Kaplan was constantly busy. The park offers a variety of activities, including the ever-popular tennis and basketball courts, so he had his hands full. But he wouldn’t have traded it for anything. “People go to work because they have to earn a living,” said his widow, Irene. “He went to work because he loved every minute of it.”

Kaplan, who grew up in Brooklyn and lived in Oceanside for 45 years, died of a heart condition in May, at age 86. Although he is no longer a presence in Baldwin Park, those who use the park for fun and exercise are making sure that he will always be remembered.

Fran Carroll, an avid tennis player at the park for the past 15 years, took up a collection in order to create two plaques honoring Kaplan. Her fellow tennis players were quick to pitch in, Carroll said, and at a luncheon last Saturday, the first plaque was installed in the park’s clubhouse.

“He was such a wonderful man,” said Carroll, a Freeport resident. “Everybody really liked him a lot. No one ever complained about him.”

According to Carroll, Kaplan would organize matches between tennis players of comparable skill.
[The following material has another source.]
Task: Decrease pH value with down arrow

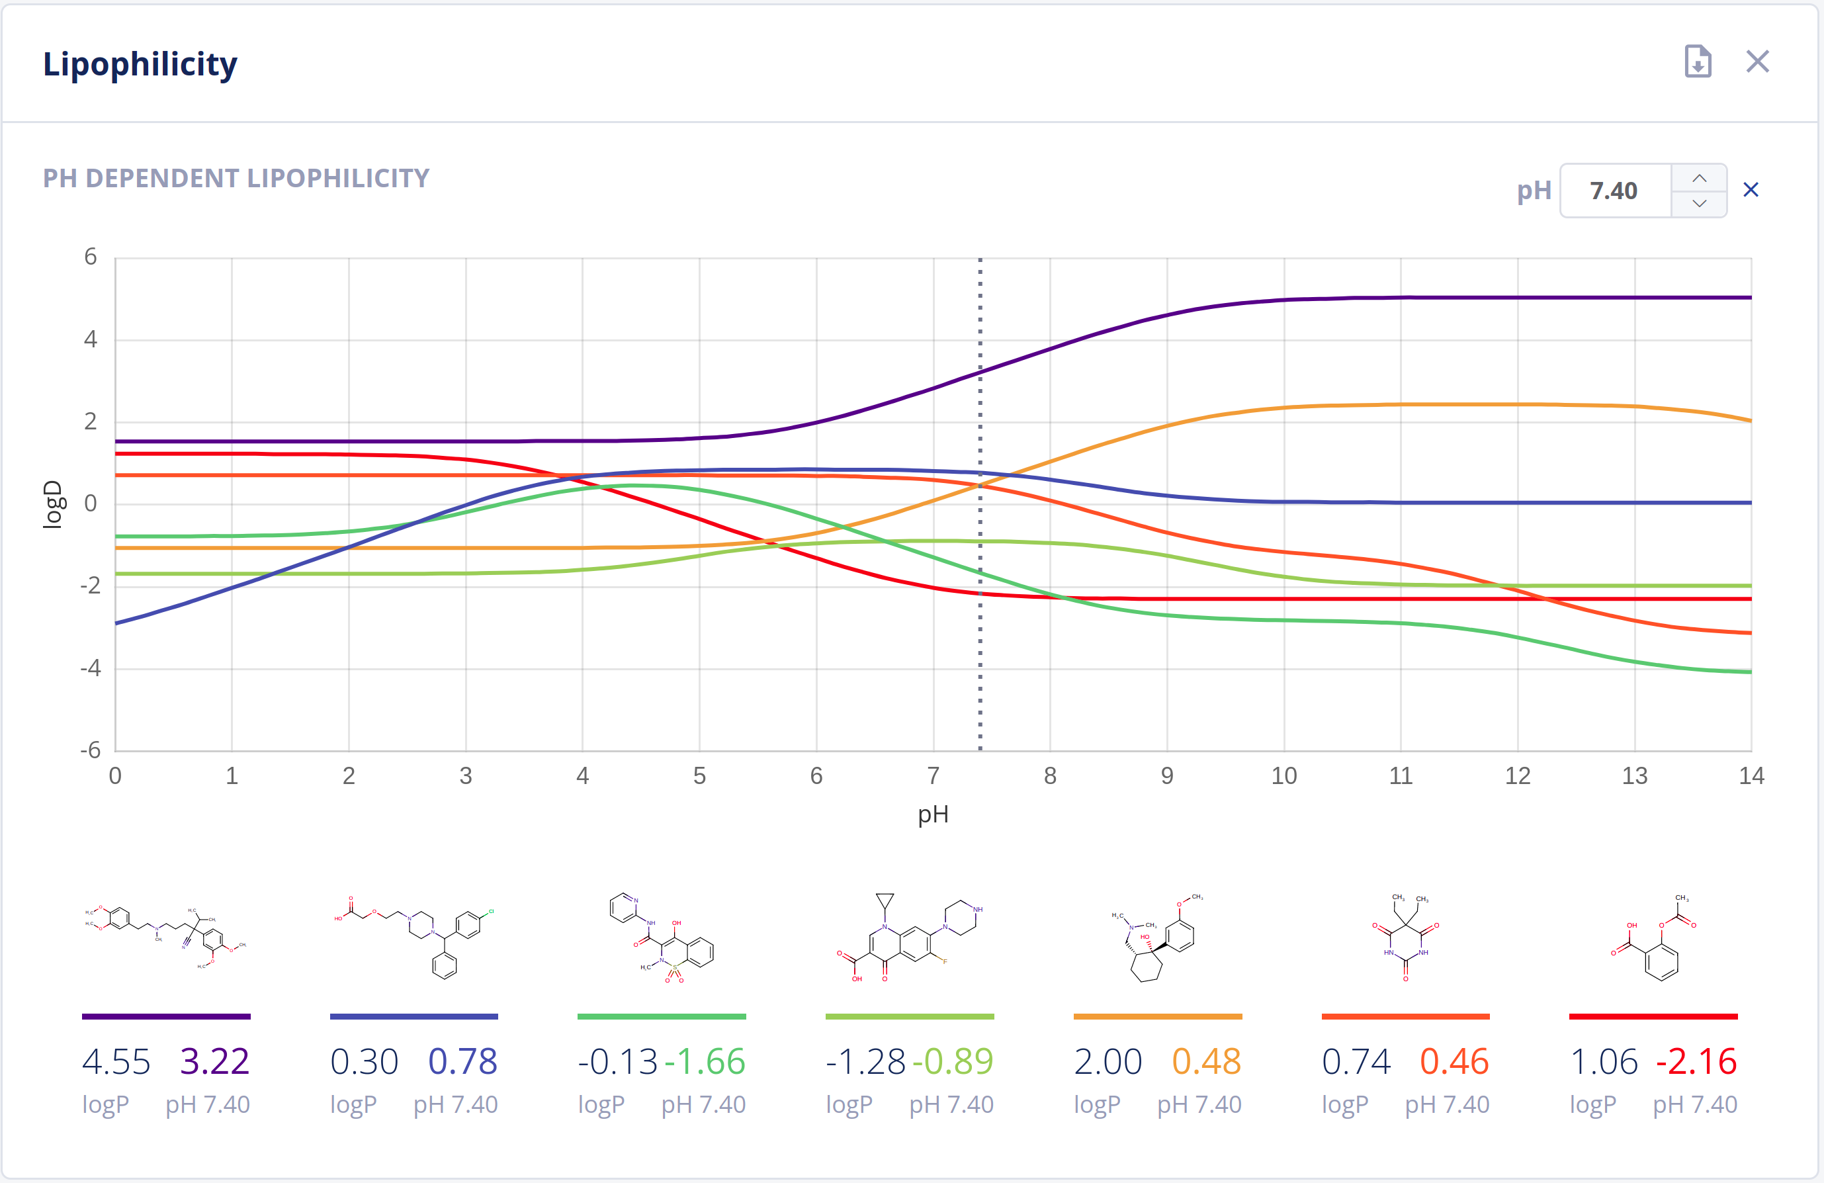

He had a good eye for evaluating talent, Carroll said, which made playing at Baldwin Park special. He would also give beginners lessons.
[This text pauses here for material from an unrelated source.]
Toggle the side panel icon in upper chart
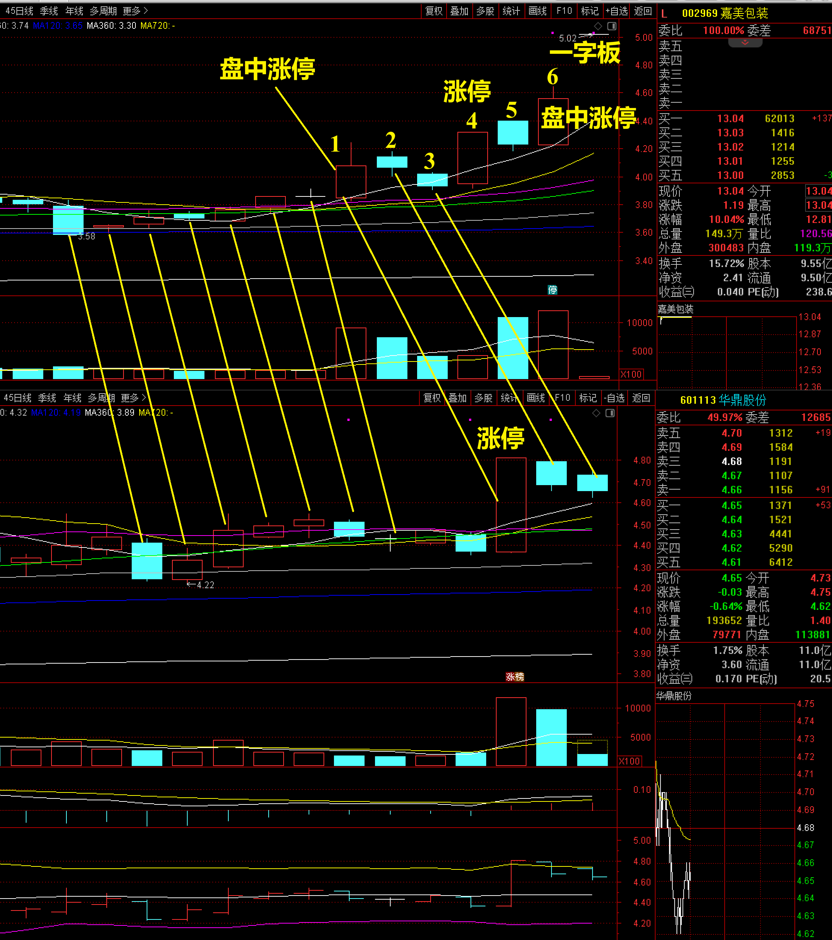pyautogui.click(x=611, y=26)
Kaplan had four children and six grandchildren. In addition to tennis, he was an avid basketball player and coach in his younger years. He coached basketball at Brooklyn College for 10 years in the 1960s and ’70s and was a college referee at Madison Square Garden for 15 years. He also taught phys. ed. and was the dean of boys at Fort Hamilton High School in Brooklyn for 25 years before he came to Baldwin Park. While working as a camp director in Pennsylvania, his wife said, he was known as the Pied Piper, because kids were so fond of him that they followed him wherever he went.